Required work:
Without changing a single word, output each entry.

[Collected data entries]
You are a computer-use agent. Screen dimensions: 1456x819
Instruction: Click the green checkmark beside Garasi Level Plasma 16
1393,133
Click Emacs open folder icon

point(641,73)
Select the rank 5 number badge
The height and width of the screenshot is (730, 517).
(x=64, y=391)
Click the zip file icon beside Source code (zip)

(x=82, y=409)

Final answer:
You are a computer-use agent. Screen dimensions: 1456x819
Instruction: Click the green checkmark beside Garasi Level Plasma 16
1393,133
Click Emacs open folder icon

point(641,73)
Select the rank 5 number badge
The height and width of the screenshot is (730, 517).
(x=64, y=391)
Click the zip file icon beside Source code (zip)

(x=82, y=409)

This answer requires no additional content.